## START Supplied data
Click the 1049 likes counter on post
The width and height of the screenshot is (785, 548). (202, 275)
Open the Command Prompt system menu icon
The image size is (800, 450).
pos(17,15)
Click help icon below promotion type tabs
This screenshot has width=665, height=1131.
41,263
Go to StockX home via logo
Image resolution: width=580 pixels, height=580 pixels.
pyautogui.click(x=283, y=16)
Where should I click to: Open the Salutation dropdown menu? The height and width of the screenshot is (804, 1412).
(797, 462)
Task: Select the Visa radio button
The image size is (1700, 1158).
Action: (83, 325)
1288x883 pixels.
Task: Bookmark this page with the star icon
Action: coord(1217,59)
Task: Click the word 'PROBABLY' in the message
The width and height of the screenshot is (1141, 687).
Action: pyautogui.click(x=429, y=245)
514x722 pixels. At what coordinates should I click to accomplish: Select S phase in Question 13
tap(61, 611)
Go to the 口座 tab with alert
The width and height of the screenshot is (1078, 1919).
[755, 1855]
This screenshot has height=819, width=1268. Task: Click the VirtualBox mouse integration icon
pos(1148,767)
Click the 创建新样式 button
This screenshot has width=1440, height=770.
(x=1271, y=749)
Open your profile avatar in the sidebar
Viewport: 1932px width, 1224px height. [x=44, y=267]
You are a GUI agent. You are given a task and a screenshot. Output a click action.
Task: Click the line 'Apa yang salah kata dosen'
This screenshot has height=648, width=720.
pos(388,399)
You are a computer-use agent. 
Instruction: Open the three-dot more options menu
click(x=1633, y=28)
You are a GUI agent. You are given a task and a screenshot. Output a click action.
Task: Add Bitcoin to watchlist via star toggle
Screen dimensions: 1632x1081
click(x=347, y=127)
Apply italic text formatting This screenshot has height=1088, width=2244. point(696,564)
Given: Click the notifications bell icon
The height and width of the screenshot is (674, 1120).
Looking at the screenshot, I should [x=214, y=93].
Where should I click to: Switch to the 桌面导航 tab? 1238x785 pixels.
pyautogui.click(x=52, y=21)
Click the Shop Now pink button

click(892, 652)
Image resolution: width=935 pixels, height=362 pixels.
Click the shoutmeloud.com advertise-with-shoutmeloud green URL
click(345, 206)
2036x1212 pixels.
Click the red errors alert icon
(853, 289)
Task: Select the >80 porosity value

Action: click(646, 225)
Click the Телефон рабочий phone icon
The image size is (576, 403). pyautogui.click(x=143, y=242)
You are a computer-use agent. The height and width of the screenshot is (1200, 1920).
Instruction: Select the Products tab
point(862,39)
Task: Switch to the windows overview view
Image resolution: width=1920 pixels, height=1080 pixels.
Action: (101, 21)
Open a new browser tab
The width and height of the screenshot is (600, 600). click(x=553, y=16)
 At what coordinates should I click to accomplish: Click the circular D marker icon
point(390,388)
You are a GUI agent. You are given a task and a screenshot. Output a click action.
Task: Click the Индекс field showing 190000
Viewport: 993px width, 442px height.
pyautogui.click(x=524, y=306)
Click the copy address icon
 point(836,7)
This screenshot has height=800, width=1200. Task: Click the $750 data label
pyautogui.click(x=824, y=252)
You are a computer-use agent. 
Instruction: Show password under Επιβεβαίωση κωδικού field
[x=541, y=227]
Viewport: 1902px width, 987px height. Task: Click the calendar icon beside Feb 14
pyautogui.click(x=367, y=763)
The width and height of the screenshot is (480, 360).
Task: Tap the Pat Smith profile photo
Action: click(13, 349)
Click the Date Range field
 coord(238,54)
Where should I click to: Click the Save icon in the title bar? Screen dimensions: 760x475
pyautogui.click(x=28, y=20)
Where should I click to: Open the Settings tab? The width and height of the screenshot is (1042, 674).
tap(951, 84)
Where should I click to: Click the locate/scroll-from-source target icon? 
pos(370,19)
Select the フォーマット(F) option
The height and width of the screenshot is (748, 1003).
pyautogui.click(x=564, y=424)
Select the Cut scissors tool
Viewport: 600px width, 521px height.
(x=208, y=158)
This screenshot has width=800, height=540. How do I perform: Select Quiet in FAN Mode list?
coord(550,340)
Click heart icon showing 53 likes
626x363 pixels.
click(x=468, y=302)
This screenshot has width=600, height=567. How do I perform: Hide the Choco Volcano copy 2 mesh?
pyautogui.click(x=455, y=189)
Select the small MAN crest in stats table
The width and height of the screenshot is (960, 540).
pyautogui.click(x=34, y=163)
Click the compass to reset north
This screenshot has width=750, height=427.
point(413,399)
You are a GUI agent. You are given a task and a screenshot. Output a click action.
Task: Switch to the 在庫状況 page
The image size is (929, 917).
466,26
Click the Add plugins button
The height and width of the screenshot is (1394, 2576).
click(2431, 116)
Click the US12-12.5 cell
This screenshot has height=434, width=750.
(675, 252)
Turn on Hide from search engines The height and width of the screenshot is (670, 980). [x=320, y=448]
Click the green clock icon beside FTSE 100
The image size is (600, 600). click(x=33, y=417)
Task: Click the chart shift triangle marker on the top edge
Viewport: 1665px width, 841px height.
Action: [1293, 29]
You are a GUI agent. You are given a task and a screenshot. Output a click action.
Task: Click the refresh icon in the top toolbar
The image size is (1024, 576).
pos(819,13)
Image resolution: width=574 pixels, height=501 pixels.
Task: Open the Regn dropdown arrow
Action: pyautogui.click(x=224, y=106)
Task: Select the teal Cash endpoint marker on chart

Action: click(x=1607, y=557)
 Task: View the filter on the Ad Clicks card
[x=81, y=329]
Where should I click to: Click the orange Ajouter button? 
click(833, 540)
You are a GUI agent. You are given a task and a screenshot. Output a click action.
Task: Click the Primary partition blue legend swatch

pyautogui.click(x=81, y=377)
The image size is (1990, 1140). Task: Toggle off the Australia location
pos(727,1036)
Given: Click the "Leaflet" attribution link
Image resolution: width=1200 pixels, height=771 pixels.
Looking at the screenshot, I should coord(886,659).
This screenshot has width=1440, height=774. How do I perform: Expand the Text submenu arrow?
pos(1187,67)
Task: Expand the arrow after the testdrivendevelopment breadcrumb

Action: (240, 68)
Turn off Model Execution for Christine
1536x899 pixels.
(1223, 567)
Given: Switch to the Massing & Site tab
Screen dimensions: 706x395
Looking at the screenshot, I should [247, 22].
## END Supplied data
▶ Problem description
Quote the lines above word for word.

▶ Written response
Click the 1049 likes counter on post
The width and height of the screenshot is (785, 548). (202, 275)
Open the Command Prompt system menu icon
The image size is (800, 450).
pos(17,15)
Click help icon below promotion type tabs
This screenshot has width=665, height=1131.
41,263
Go to StockX home via logo
Image resolution: width=580 pixels, height=580 pixels.
pyautogui.click(x=283, y=16)
Where should I click to: Open the Salutation dropdown menu? The height and width of the screenshot is (804, 1412).
(797, 462)
Task: Select the Visa radio button
The image size is (1700, 1158).
Action: (83, 325)
1288x883 pixels.
Task: Bookmark this page with the star icon
Action: coord(1217,59)
Task: Click the word 'PROBABLY' in the message
The width and height of the screenshot is (1141, 687).
Action: pyautogui.click(x=429, y=245)
514x722 pixels. At what coordinates should I click to accomplish: Select S phase in Question 13
tap(61, 611)
Go to the 口座 tab with alert
The width and height of the screenshot is (1078, 1919).
[755, 1855]
This screenshot has height=819, width=1268. Task: Click the VirtualBox mouse integration icon
pos(1148,767)
Click the 创建新样式 button
This screenshot has width=1440, height=770.
(x=1271, y=749)
Open your profile avatar in the sidebar
Viewport: 1932px width, 1224px height. [x=44, y=267]
You are a GUI agent. You are given a task and a screenshot. Output a click action.
Task: Click the line 'Apa yang salah kata dosen'
This screenshot has height=648, width=720.
pos(388,399)
You are a computer-use agent. 
Instruction: Open the three-dot more options menu
click(x=1633, y=28)
You are a GUI agent. You are given a task and a screenshot. Output a click action.
Task: Add Bitcoin to watchlist via star toggle
Screen dimensions: 1632x1081
click(x=347, y=127)
Apply italic text formatting This screenshot has height=1088, width=2244. point(696,564)
Given: Click the notifications bell icon
The height and width of the screenshot is (674, 1120).
Looking at the screenshot, I should [x=214, y=93].
Where should I click to: Switch to the 桌面导航 tab? 1238x785 pixels.
pyautogui.click(x=52, y=21)
Click the Shop Now pink button

click(892, 652)
Image resolution: width=935 pixels, height=362 pixels.
Click the shoutmeloud.com advertise-with-shoutmeloud green URL
click(345, 206)
2036x1212 pixels.
Click the red errors alert icon
(853, 289)
Task: Select the >80 porosity value

Action: click(646, 225)
Click the Телефон рабочий phone icon
The image size is (576, 403). pyautogui.click(x=143, y=242)
You are a computer-use agent. The height and width of the screenshot is (1200, 1920).
Instruction: Select the Products tab
point(862,39)
Task: Switch to the windows overview view
Image resolution: width=1920 pixels, height=1080 pixels.
Action: (101, 21)
Open a new browser tab
The width and height of the screenshot is (600, 600). click(x=553, y=16)
 At what coordinates should I click to accomplish: Click the circular D marker icon
point(390,388)
You are a GUI agent. You are given a task and a screenshot. Output a click action.
Task: Click the Индекс field showing 190000
Viewport: 993px width, 442px height.
pyautogui.click(x=524, y=306)
Click the copy address icon
 point(836,7)
This screenshot has height=800, width=1200. Task: Click the $750 data label
pyautogui.click(x=824, y=252)
You are a computer-use agent. 
Instruction: Show password under Επιβεβαίωση κωδικού field
[x=541, y=227]
Viewport: 1902px width, 987px height. Task: Click the calendar icon beside Feb 14
pyautogui.click(x=367, y=763)
The width and height of the screenshot is (480, 360).
Task: Tap the Pat Smith profile photo
Action: click(13, 349)
Click the Date Range field
 coord(238,54)
Where should I click to: Click the Save icon in the title bar? Screen dimensions: 760x475
pyautogui.click(x=28, y=20)
Where should I click to: Open the Settings tab? The width and height of the screenshot is (1042, 674).
tap(951, 84)
Where should I click to: Click the locate/scroll-from-source target icon? 
pos(370,19)
Select the フォーマット(F) option
The height and width of the screenshot is (748, 1003).
pyautogui.click(x=564, y=424)
Select the Cut scissors tool
Viewport: 600px width, 521px height.
(x=208, y=158)
This screenshot has width=800, height=540. How do I perform: Select Quiet in FAN Mode list?
coord(550,340)
Click heart icon showing 53 likes
626x363 pixels.
click(x=468, y=302)
This screenshot has width=600, height=567. How do I perform: Hide the Choco Volcano copy 2 mesh?
pyautogui.click(x=455, y=189)
Select the small MAN crest in stats table
The width and height of the screenshot is (960, 540).
pyautogui.click(x=34, y=163)
Click the compass to reset north
This screenshot has width=750, height=427.
point(413,399)
You are a GUI agent. You are given a task and a screenshot. Output a click action.
Task: Switch to the 在庫状況 page
The image size is (929, 917).
466,26
Click the Add plugins button
The height and width of the screenshot is (1394, 2576).
click(2431, 116)
Click the US12-12.5 cell
This screenshot has height=434, width=750.
(675, 252)
Turn on Hide from search engines The height and width of the screenshot is (670, 980). [x=320, y=448]
Click the green clock icon beside FTSE 100
The image size is (600, 600). click(x=33, y=417)
Task: Click the chart shift triangle marker on the top edge
Viewport: 1665px width, 841px height.
Action: [1293, 29]
You are a GUI agent. You are given a task and a screenshot. Output a click action.
Task: Click the refresh icon in the top toolbar
The image size is (1024, 576).
pos(819,13)
Image resolution: width=574 pixels, height=501 pixels.
Task: Open the Regn dropdown arrow
Action: pyautogui.click(x=224, y=106)
Task: Select the teal Cash endpoint marker on chart

Action: click(x=1607, y=557)
 Task: View the filter on the Ad Clicks card
[x=81, y=329]
Where should I click to: Click the orange Ajouter button? 
click(833, 540)
You are a GUI agent. You are given a task and a screenshot. Output a click action.
Task: Click the Primary partition blue legend swatch

pyautogui.click(x=81, y=377)
The image size is (1990, 1140). Task: Toggle off the Australia location
pos(727,1036)
Given: Click the "Leaflet" attribution link
Image resolution: width=1200 pixels, height=771 pixels.
Looking at the screenshot, I should coord(886,659).
This screenshot has width=1440, height=774. How do I perform: Expand the Text submenu arrow?
pos(1187,67)
Task: Expand the arrow after the testdrivendevelopment breadcrumb

Action: (240, 68)
Turn off Model Execution for Christine
1536x899 pixels.
(1223, 567)
Given: Switch to the Massing & Site tab
Screen dimensions: 706x395
Looking at the screenshot, I should [247, 22].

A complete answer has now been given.